To be done:
Answer these questions from the discussion of 52-bit virtual addresses.
(a) What must the mmap logic stay compatible with once the config option is enabled?
(b) Which part of the config name does the reviewer suggest dropping?
(c) Why can't PTRS_PER_PGD be used to compute PGD_SIZE?

Text extract:
......

I will tighten up the wording above to indicate constant, variable
depending on 52-bit support.

> > A future patch enables CONFIG_ARM64_TRY_52BIT_VA (which essentially
> > activates this patch) as we need to also change the mmap logic to maintain
> > compatibility with a userspace that expects at most 48-bits of VA.
> 
> And I would just drop the "TRY" part in the above config (but mention it
> in the help text that it is used only if available).
> 

Sure :-).

> > diff --git a/arch/arm64/include/asm/pgalloc.h b/arch/arm64/include/asm/pgalloc.h
> > index 2e05bcd944c8..7f50804a677e 100644
> > --- a/arch/arm64/include/asm/pgalloc.h
> > +++ b/arch/arm64/include/asm/pgalloc.h
> > @@ -27,7 +27,11 @@
> >  #define check_pgt_cache()		do { } while (0)
> >  
> >  #define PGALLOC_GFP	(GFP_KERNEL | __GFP_ZERO)
> > +#ifdef CONFIG_ARM64_TRY_52BIT_VA
> > +#define PGD_SIZE	((1 << (52 - PGDIR_SHIFT)) * sizeof(pgd_t))
> > +#else
> >  #define PGD_SIZE	(PTRS_PER_PGD * sizeof(pgd_t))
> > +#endif
> 
> OK, so you've already made the PGD_SIZE static here (unless changed in
> subsequent patches). 
> 

Yes PGD_SIZE should be static, the problem is PTRS_PER_PGD needs to reflect a
48-bit VA for kernels (as the kernel addresses are "negative"), so can't
be used to compute PGD_SIZE.

> > diff --git a/arch/arm64/include/asm/pgtable.h b/arch/arm64/include/asm/pgtable.h
> > index 1bdeca8918a6..8449e266cd46 100644
> > --- a/arch/arm64/include/asm/pgtable.h
> > +++ b/arch/arm64/include/asm/pgtable.h
> > @@ -577,11 +577,21 @@ static inline phys_addr_t pgd_page_paddr(pgd_t pgd)
> >  #define pgd_ERROR(pgd)		__pgd_error(__FILE__, __LINE__, pgd_val(pgd))
> >  
> >  /* to find an entry in a page-table-directory */
> > -#define pgd_index(addr)		(((addr) >> PGDIR_SHIFT) & (PTRS_PER_PGD - 1))
> > +#define pgd_index(addr, ptrs)		(((addr) >> PGDIR_SHIFT) & ((ptrs) - 1))
> > +#define _pgd_offset_raw(pgd, addr, ptrs) ((pgd) + pgd_index(addr, ptrs))
> > +#define pgd_offset_raw(pgd, addr)	(_pgd_offset_raw(pgd, addr, PTRS_PER_PGD))

......

Supplied material:
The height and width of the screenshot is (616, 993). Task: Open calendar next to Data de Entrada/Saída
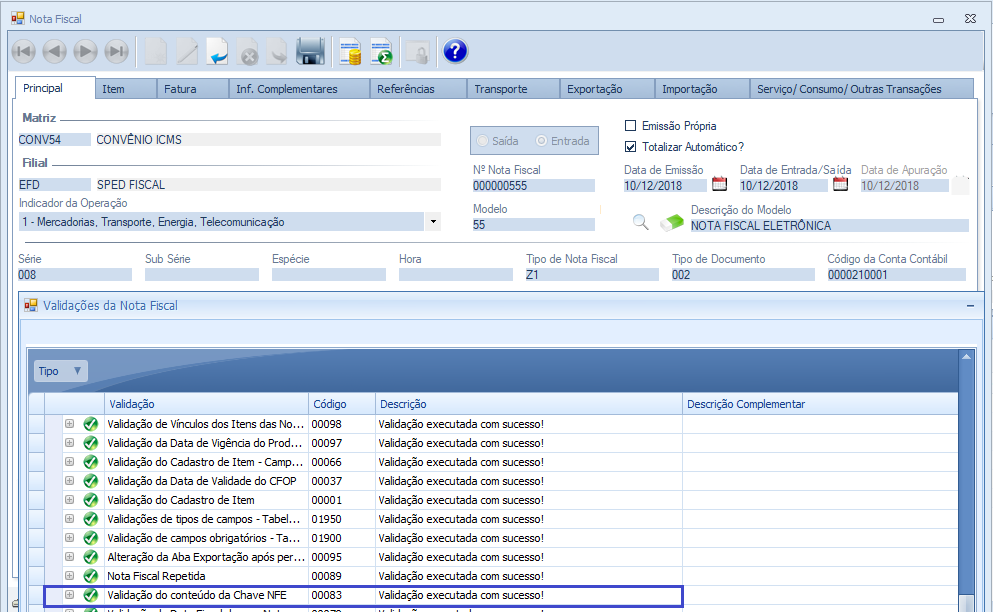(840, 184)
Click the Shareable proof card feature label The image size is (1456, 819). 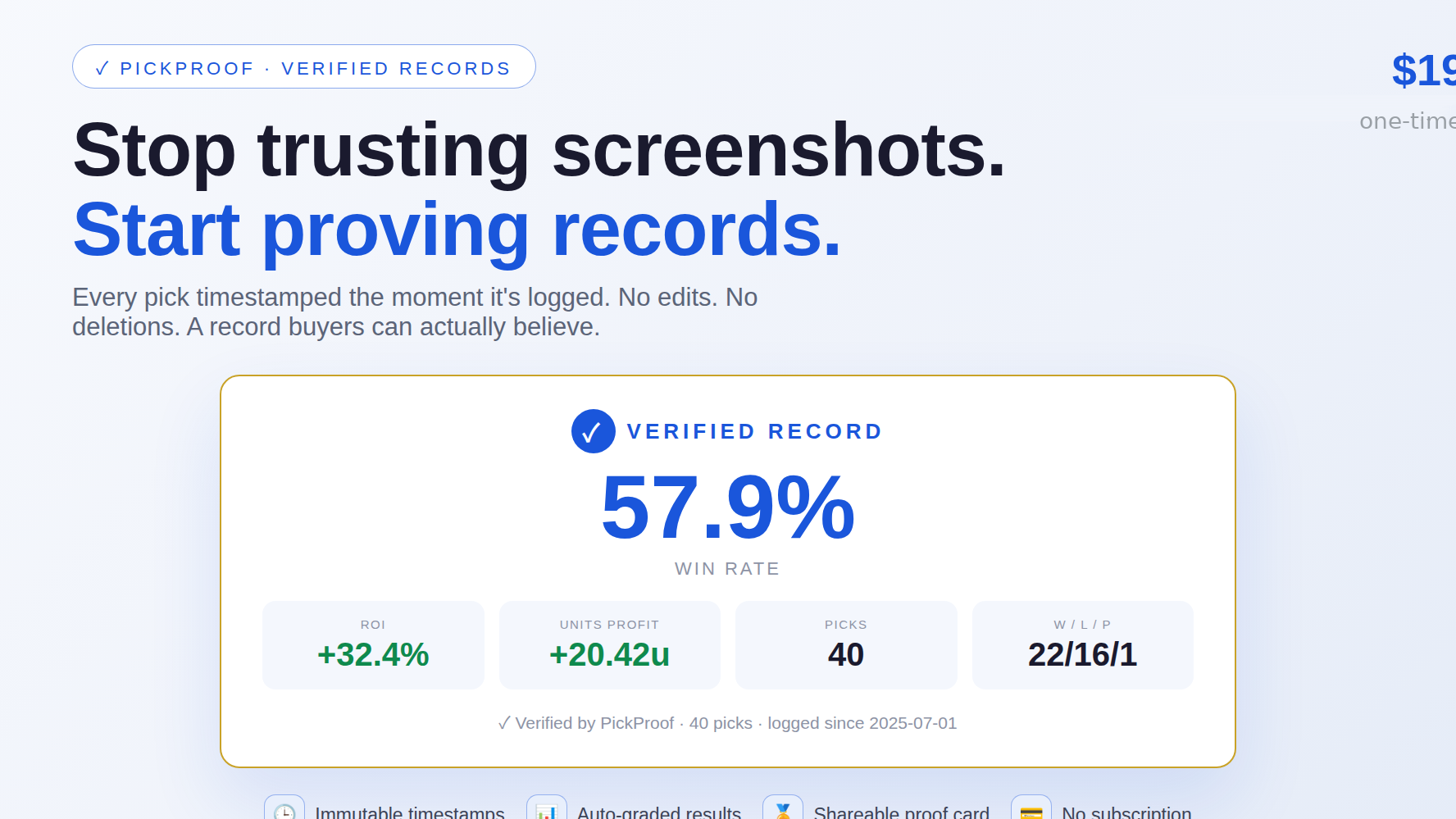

......

Answer to the problem:
(a) A userspace that expects at most 48 bits of virtual address.
(b) The "TRY" part.
(c) PTRS_PER_PGD must reflect a 48-bit virtual address for kernels, because kernel addresses are "negative."